The second instrument was called Convertible Notes, or as we called them at the time, Bridge Loans. These were primarily used to “bridge” already funded companies to their next round of funding their progress was just short of what the next set of investors wanted to see. Though Bridge Notes were simple and cheaper than Preferred Equity docs, they weren’t standardized in any real way.
In 2013, Y Combinator publicly release their SAFE documents. This gave founders a free template for convertible notes that quickly became the standard for non-equity Seed Investments.
The launch of SAFE’s was quickly followed by a standard template for equity investments called Series Seed that were designed in partnership with Fenwick and West and top Seed funds in the Valley.
To be clear, neither of these docs were perfect.
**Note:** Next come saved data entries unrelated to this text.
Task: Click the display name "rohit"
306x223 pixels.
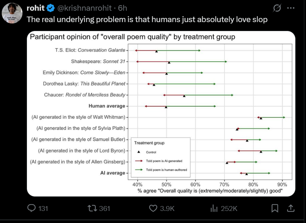Action: tap(36, 8)
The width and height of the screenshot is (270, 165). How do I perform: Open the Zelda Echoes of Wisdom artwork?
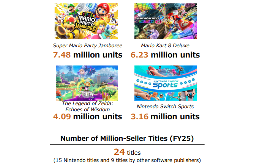coord(87,83)
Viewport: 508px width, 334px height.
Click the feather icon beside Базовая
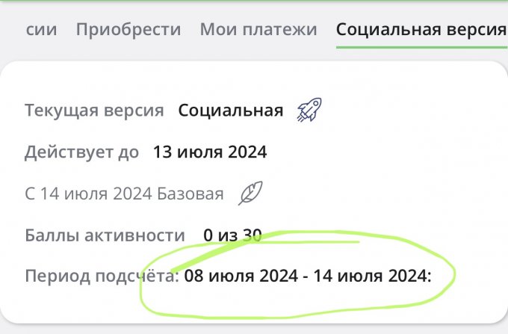(x=250, y=194)
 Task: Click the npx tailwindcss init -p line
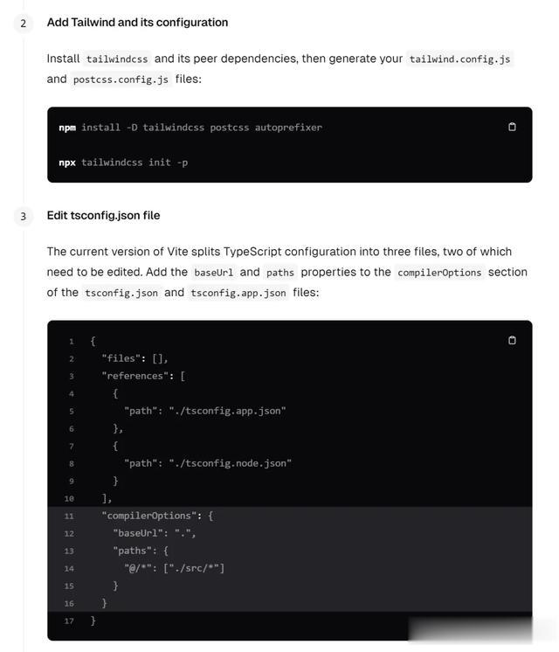[x=123, y=163]
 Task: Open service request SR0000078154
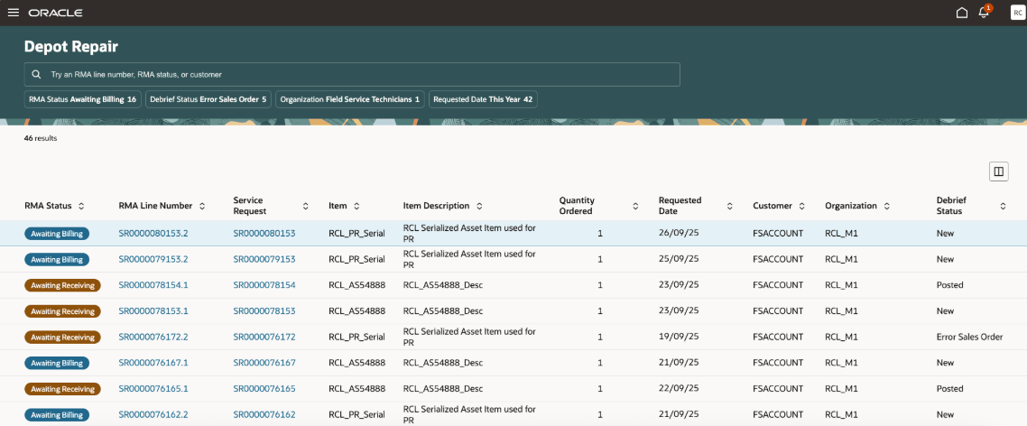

Everyone made compromises, but the end goal was much larger than any one firm’s pet preference. That, combined with their public availability and ease of executing, removed a massive barrier for both Seed investors and the founders they funded.
Today’s docs for funding founders to profitability are all over the place. Redemptions, PICs, Revenue Shares, Equity Options or downright predatory terms are the only option we can see. As the category has emerged, there have been attempts to standardize and publish terms. To date, most are still quite bespoke and add to the siloed nature of where we find ourselves.
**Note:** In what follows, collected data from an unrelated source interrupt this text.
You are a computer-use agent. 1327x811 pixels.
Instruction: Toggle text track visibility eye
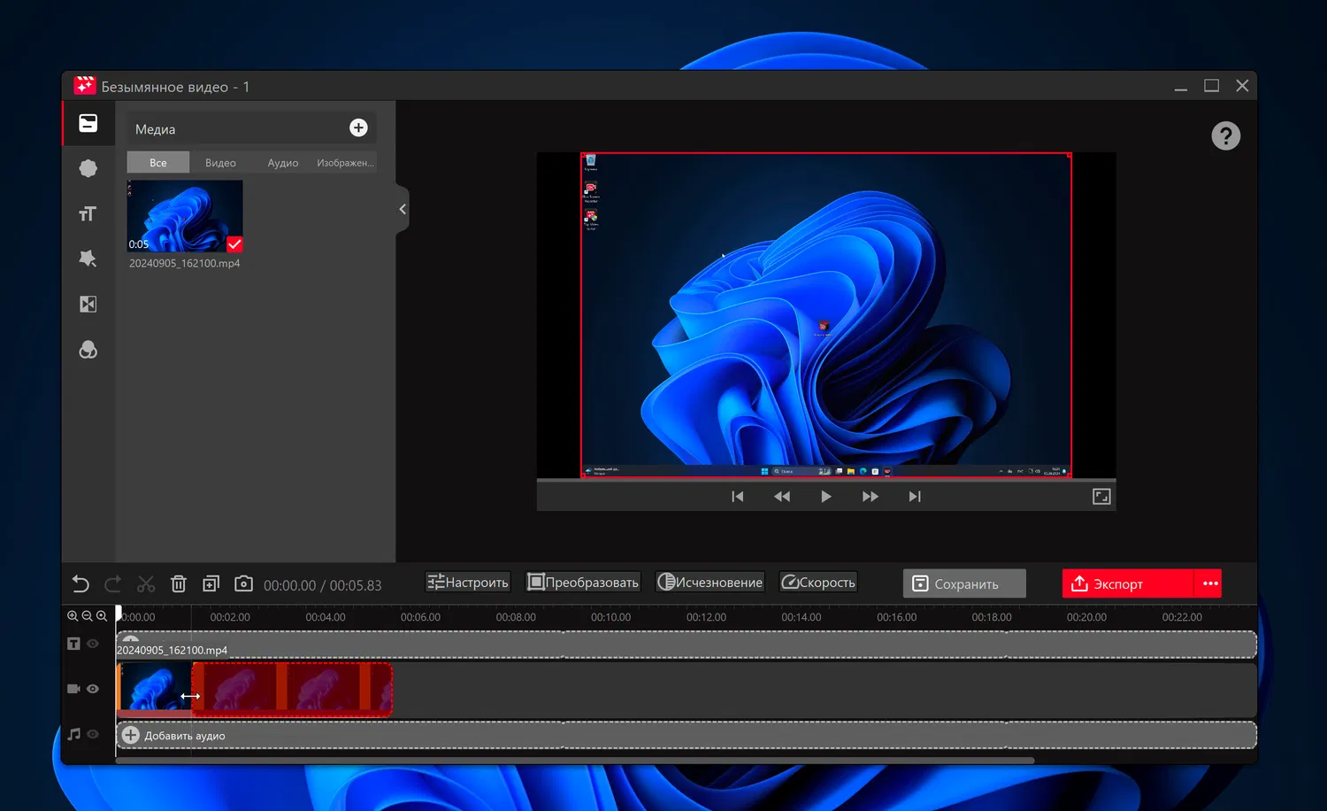(x=93, y=644)
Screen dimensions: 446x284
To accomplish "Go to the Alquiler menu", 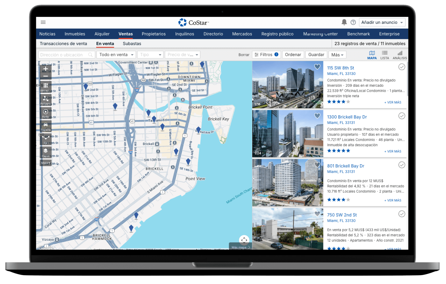I will pyautogui.click(x=102, y=34).
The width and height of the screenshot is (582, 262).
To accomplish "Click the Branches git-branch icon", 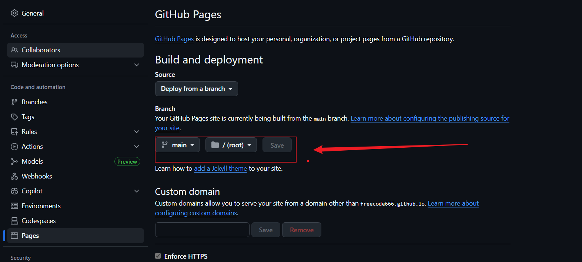I will click(x=14, y=102).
For our part, we’ve hosted our terms (drafted by top Silicon Valley law firms) on Github from day one in an effort to make them both available and editable for those wanting to invest in a similar style. We don’t know how many people have used our terms for their own investing, but we hear from founders or investors on a near weekly basis using them with a high degree of success.
Standard Performance Metrics
VCs have reported their returns in the same way since the dawn of time and it maps directly to their business model. When a startup they fund closes their next round of funding, they mark up (or down) their investment to the new valuation. These “up (or down) rounds” create an IRR (Internal Rate of Return) for their initial investment.
The larger the up round, the better the IRR. The less time between their initial investment and the up round the better the IRR.
(note- there are other standard measures and acronyms investors use but for our purposes lets keep things simple).
VC returns are driven by exits and IRRs and it creates a standard environment for measuring performance metics. When a Seed investment closes their Series A, that Seed investor gets to “write up” that investment to the new round price (also why there is such strong incentives for VCs to find outside investors to lead and price rounds for their companies vs. leading an inside round themselves). And, with all funds evaluated on the same metrics it creates a strong alignment of interests- everyone wants their IRRs to go up!
But, what happens when a company isn’t planning to raise on the standard (and IRR friendly) 12–18mo cadence?
Or, doesn’t plan to raise again?
There’s no standard way to measure that performance in the world of startups.
We have companies within our Indie.vc portfolio that have grown revenues 10x, 20x, 30x+ since we began working with them. We have companies with millions of cash profits on their balance sheet. These are across stages, sectors, and industries.
Their shared attribute?
Each of them boasts a negative IRR.
This is a solved problem in many corners of Private Equity, but is uncharted territory in the world of early stage startups. There is a solution, but it will take work from all of us to design a set of performance metrics we can all agree, and report, on.
We are still in the earliest days of this movement to support and fund founders on their path to profitability, but many road blocks remain.
There is a “Seed” sized opportunity in front of us.
We have the playbook.
And, we’re excited to work closely with those who share our vision for this movement to help make it a reality.